( DAC'15 Item 6 ) ----------------------------------------------- [12/18/15]
Subject: CDNS Genus vs. MENT Oasys vs. SNPS DC Graphical synth at DAC'15
THEY'RE MARRIED NOW: Waaaaay back in the old (pre-28nm) days, RTL synthesis
was only about taking some Verilog RTL source code and translating it into
the mininum number of logic gates and flip-flops that met your timing specs.
What PnR later did with the resulting gate netlist was an anonymous backend
PD engineer's headache. "It's not my problem. It met the spec.
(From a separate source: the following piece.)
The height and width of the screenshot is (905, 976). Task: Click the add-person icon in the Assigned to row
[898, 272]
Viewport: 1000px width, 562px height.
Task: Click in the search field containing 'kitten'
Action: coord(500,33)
PnR has
promised to take it from there!" As a result, for PnR to guarantee they
could PnR *any* design that met spec, PnR typically added a 20% padding
to the spec.
"Houston, we have a problem."
- Astronaut James Lovell, on the Apollo 13 moon flight (04/14/70)
The difficulty now at 16nm/14nm, because of the new chip physics mumbo jumbo
this 20% safety margin is just not enough to guarantee PnR timing closure.
Now, RTL synthesis has evolved into RTL physical synthesis. That is, it's
no longer just Verilog RTL to gates -- it's now to placed gates -- with
power, CTS, path groups, congestion, layer-awareness, etc. all being brought
in at that right moment when your gates are being selected and placed.
So, long story short, in the olde (pre-28nm) girlfriend dating days it was:
Design Compiler was dating Magma or Avanti or EDI or Sierra or Atop
Now at 16nm/14nm on down, it's the synthesis-is-married-to-PnR days with:
SNPS DC Graphical married to SNPS ICC or ICC2
CDNS Genus married to CDNS Innovus
MENT Oasys married to MENT Sierra Olympus-SoC
With the only remaining bachelor PnR tool being Atoptech -- which happily
takes whatever Design Compiler or DC Graphical puts out.
SURVEY QUESTION #1:
"What were the 3 or 4 most INTERESTING specific EDA tools
you saw at DAC this year? WHY did they interest you?"
---- ---- ---- ---- ---- ---- ----
Synthesis is getting interesting again with Cadence Genus. Seems
like they leapfrogged Design Compiler (particularly in run time
and capacity) with a redesigned tool.
---- ---- ---- ---- ---- ---- ----
Cadence Genus.
I didn't think I would see anything new in RTL synth for a while,
and if I did, it to be from a start-up, not CDNS.
- claims faster thru-put, with less area and power
- claims of up to 20% less power for certain designs
They presented several Genus benchmarks of CPU and GPU cores.
Had a few 16FF examples, but mostly 28nm. Our designs are 28nm.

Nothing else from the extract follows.